El Comercio

Las alternativas a la incineradora requieren un nuevo vertedero

  • Los técnicos proponen tres posibles ubicaciones, una de ellas situada al norte de Campañones, en Corvera, aunque es la menos valorada

Los vecinos de Serín y alrededores no se librarán, al menos de momento, de tener un vertedero delante de casa. Es lo que se desprende de las declaraciones que realizó ayer la consejera de Infraestructuras, Ordenación del Territorio y Medio Ambiente, Belén Fernández, antes de presentar el estudio de alternativas a la incineradora que ya adelantó EL COMERCIO. «Las cinco alternativas comportan la necesidad de un vertedero. Eso sí, un vertedero para un resultado final que no será el mismo que el actual, pues toda la materia que se vierta estará sometida a un proceso de tratamiento previo que reducirá la cantidad de materia orgánica. Es decir, no habrá apenas olores y no se va a generar biogás», aseveró.

Sin embargo, reconoció, «será, en definitiva, un vertedero» que tendrá que alojar, anualmente, entre 120.084 y 243.593 toneladas de residuos no valorizables estabilizados, en función de la alternativa a la incineradora que finalmente resulte seleccionada.
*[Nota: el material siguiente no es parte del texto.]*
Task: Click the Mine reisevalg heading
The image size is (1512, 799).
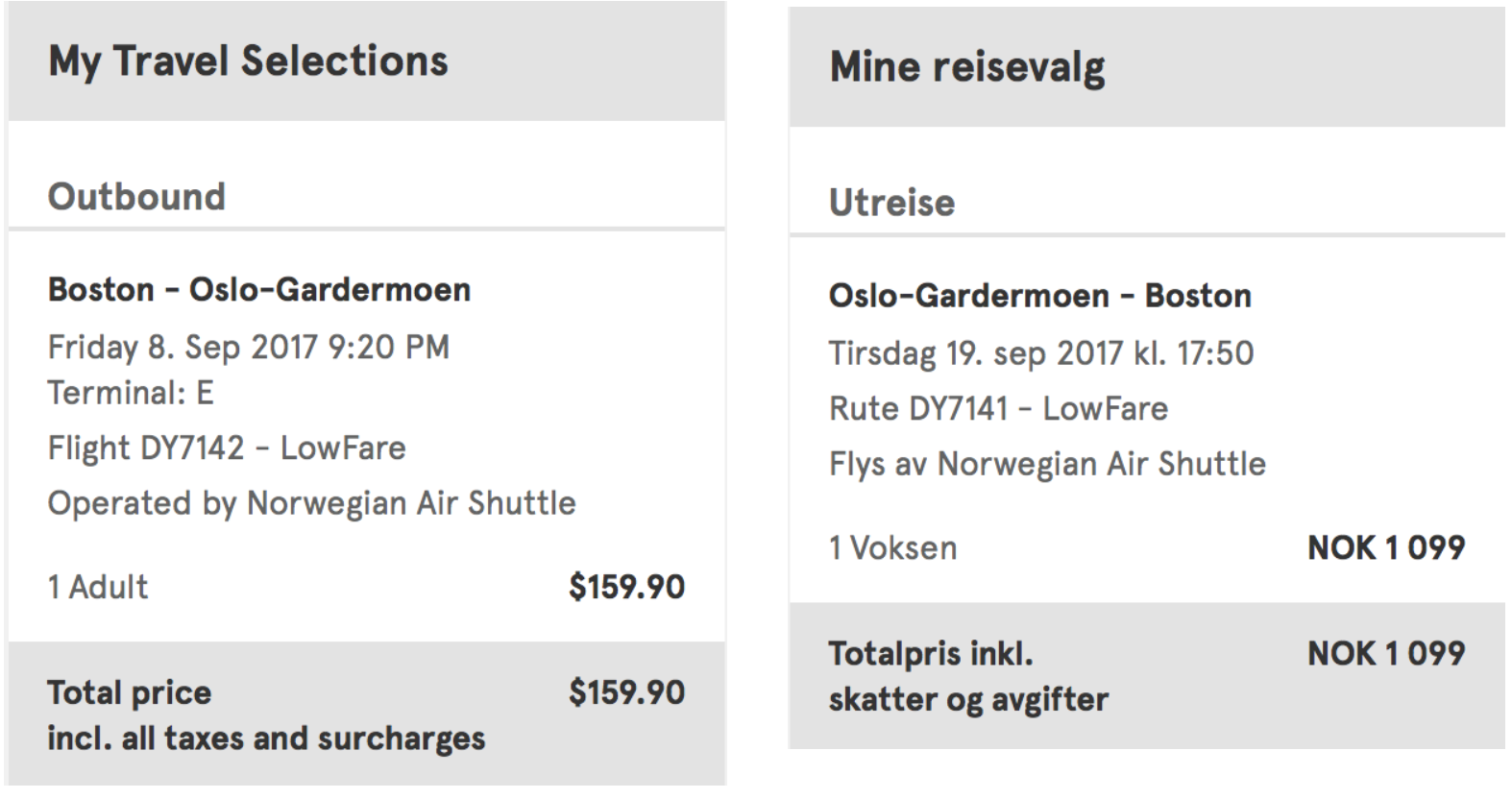Action: pyautogui.click(x=967, y=67)
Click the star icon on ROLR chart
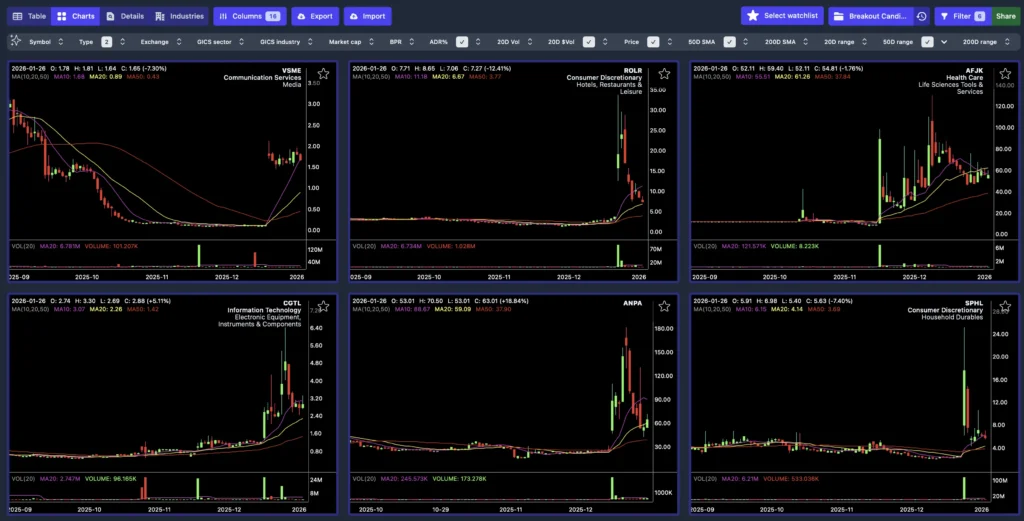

Una cantidad, recalcó Fernández, sensiblemente inferior a «las aproximadamente 520.000 toneladas de residuos en bruto, sin tratar de ninguna manera, que se vierten en la actualidad en el valle de la Zoreda».

A la necesidad de un nuevo vertedero, se añade otra más: la de un área de almacenamiento temporal para los residuos estabilizados o esterilizados y los combustibles sólidos recuperados (CSR) generados durante los tratamientos, con capacidad para dos años. El almacenamiento se realizará en balas, con una ocupación que permita su manejo para su aprovechamiento ulterior.

En el borrador del Plan de Residuos 2016-2024 de la Consejería se proponen tres posibles ubicaciones para el nuevo vertedero: al norte de Campañones (Corvera), sobre el vertedero central actual o en el depósito de inertes del Consorcio de gestión de residuos (Cogersa). Los técnicos rechazan la primera vía y aconsejan la segunda, lo que permitiría alojar 2,1 millones de metros cúbicos. No estiman, sin embargo, cuánto tiempo duraría esa solución y dónde habría que buscar la siguiente ubicación. No deja de resultar llamativo que el Principado haga ahora esta propuesta después de defender durante un lustro la urgencia de la incineradora ante la imposibilidad de ampliar el vertedero.

Clasificación manual

Cabe destacar que las cinco alternativas a la incineradora seleccionadas -tratamiento mecánico-biológico, higienización, fabricación de combustible sólido recuperado o de combustible derivado de residuos, la pirólisis y el tratamiento biológico-mecánico- exigen dedicar entre veinte y ocho millones de euros a levantar plantas de clasificación bruta. Esta separación de residuos a mano apenas logra recuperar, según se recogía en el Plan de Residuos 2014-2024, un 7% de los desperdicios que se procesan. Su escaso rendimiento llevó a Cogersa a adoptar en enero de 2014 el acuerdo de que no acometería la construcción de dichas plantas, aunque lo sugiriera la consejería.